I will risk doing something I normally don't--answering a question that I'm not quite sure that I know the answer, but I think it might be useful for the OP and other learners, so please be gentle with me a little this time.
(This doesn't mean that I think other answers are wrong. What I really want to do is to simplify the problem, and make the reading obvious.)
Children can look at a variety of pre-screened content online, but can’t search for specific topics, as they would for homework.
Should we read it as "Children can look at a variety of pre-screened content online, as they would for homework.", and take "but can’t search for specific topics" as something we can omit?
I think not. Why? Because, usually, we don't insert our 'after thoughts' in front of a conjunction.
Why so? Because it will confuse the reader (or the listener).
Your case is different from, say, "I like Jane--I told you before, right?--as much as John." (Because in this example, as is not a conjunction.)
So, how should we understand a sentence with multiple conjunctions?
My answer is we should read it sequentially; and make sense of the sentence by using the nearest part possible. This is essentially the same thing StoneyB wrote about. It is also exactly what we do when we solve which pronouns refer to which nouns1. Omissions (or ellipses) also work this way. Most of the times, it refers back, and the rest of the times, it refers forward.

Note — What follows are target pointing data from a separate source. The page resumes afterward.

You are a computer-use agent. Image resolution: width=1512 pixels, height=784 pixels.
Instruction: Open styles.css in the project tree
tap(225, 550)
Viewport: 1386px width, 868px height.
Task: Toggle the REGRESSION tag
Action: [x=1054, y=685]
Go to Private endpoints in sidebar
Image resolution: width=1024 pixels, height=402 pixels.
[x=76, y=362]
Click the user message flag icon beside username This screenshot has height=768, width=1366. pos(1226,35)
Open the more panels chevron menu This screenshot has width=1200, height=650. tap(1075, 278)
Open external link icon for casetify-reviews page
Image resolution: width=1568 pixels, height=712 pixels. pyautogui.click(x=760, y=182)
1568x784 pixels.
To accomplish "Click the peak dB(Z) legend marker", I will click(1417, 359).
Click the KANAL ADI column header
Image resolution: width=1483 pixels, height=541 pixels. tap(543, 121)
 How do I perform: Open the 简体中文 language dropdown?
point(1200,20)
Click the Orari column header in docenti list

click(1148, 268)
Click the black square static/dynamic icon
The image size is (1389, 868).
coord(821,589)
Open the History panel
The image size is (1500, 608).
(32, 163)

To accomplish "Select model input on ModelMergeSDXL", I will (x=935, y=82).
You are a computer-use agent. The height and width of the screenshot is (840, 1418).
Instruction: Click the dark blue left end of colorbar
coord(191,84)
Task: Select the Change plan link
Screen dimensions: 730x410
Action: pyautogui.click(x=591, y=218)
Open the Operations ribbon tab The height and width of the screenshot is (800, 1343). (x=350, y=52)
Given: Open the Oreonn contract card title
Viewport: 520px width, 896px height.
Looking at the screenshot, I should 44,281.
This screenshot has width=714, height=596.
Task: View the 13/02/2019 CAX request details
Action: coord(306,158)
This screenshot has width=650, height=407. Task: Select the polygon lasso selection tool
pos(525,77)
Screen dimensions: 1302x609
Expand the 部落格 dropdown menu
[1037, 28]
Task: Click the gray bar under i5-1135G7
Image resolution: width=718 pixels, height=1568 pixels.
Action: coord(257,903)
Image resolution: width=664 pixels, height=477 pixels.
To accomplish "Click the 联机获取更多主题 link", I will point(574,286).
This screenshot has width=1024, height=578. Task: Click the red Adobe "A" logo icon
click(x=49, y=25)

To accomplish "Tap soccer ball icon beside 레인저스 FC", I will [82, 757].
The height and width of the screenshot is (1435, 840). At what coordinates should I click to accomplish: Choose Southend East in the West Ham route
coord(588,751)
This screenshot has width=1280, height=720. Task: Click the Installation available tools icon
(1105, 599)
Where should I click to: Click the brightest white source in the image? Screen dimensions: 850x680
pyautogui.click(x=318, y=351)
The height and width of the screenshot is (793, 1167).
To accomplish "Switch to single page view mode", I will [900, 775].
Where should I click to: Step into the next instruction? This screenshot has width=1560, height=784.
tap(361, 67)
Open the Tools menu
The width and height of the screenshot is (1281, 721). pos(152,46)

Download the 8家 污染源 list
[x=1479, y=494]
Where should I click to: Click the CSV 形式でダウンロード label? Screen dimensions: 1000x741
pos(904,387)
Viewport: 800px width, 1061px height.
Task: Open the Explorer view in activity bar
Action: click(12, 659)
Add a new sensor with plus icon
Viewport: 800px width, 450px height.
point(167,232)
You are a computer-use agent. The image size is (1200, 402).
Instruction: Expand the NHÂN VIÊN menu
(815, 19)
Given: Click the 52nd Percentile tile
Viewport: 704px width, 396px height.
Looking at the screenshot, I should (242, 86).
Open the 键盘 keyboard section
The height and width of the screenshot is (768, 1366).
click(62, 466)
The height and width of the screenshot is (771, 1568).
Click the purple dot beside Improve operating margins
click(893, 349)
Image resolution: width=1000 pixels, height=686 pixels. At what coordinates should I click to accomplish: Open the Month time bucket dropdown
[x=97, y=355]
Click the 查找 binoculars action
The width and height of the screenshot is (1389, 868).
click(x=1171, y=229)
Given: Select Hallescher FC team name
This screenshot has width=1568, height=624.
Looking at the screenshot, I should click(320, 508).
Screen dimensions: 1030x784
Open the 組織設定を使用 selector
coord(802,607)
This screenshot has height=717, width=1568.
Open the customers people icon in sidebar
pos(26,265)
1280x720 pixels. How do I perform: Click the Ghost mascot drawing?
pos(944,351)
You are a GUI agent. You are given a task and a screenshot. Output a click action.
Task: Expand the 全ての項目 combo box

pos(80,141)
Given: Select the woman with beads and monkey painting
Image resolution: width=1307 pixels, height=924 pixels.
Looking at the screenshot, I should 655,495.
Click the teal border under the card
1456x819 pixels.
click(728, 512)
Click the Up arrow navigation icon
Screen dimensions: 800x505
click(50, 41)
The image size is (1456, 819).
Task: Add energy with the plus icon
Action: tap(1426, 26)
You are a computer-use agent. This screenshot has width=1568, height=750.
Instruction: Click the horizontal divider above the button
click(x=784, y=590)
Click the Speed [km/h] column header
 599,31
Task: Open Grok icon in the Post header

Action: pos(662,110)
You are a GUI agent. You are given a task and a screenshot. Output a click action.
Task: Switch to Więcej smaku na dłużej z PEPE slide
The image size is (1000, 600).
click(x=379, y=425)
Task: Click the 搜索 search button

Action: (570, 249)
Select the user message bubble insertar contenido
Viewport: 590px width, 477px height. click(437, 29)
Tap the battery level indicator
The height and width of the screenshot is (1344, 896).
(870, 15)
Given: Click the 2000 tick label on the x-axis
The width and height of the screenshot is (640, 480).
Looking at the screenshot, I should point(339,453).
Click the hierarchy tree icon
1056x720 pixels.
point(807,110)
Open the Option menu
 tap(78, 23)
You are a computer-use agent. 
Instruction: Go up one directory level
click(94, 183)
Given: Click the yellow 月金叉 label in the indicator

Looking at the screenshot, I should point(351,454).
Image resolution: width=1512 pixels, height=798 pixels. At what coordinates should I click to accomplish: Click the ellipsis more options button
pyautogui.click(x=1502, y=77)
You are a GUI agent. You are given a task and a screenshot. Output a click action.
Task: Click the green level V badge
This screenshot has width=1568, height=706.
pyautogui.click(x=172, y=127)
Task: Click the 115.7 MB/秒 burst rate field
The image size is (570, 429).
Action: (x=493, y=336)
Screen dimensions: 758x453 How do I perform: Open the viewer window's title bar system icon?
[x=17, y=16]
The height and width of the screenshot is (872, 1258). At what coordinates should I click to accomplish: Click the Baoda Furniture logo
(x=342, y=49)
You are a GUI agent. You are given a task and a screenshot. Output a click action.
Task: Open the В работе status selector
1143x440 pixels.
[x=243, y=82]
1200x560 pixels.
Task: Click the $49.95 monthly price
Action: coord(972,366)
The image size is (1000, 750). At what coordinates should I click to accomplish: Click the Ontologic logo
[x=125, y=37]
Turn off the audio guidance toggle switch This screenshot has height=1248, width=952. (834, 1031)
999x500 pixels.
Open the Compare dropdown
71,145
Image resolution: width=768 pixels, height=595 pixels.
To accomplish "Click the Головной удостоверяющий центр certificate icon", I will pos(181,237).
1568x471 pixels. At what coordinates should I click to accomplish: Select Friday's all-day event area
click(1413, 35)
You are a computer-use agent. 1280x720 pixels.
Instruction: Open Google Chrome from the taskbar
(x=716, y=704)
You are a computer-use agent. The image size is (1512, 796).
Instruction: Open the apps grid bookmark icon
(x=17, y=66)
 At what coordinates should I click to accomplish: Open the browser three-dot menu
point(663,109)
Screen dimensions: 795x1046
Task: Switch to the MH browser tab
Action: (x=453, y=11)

1) For example, "We keep the ice-cream machine in the spare room. This is mainly used by children, incidentally."
"Now what do you think about this? I thought I'd get a job in Spain for six months, and then ..."
(Examples were taken from Practical English Usage by Michael Swan, entry 590.)
To demonstrate how to read your example sentence, here is how I read it:
Children can look at a variety of pre-screened content online,
but [children] can’t search for specific topics,
as they would [search for specific topics] for homework.
The parts in brackets [...] were inserted to make the meanings clear.
This demonstrates two things:
- I read it sequentially, and
- I solved each missing part by using the nearest part possible.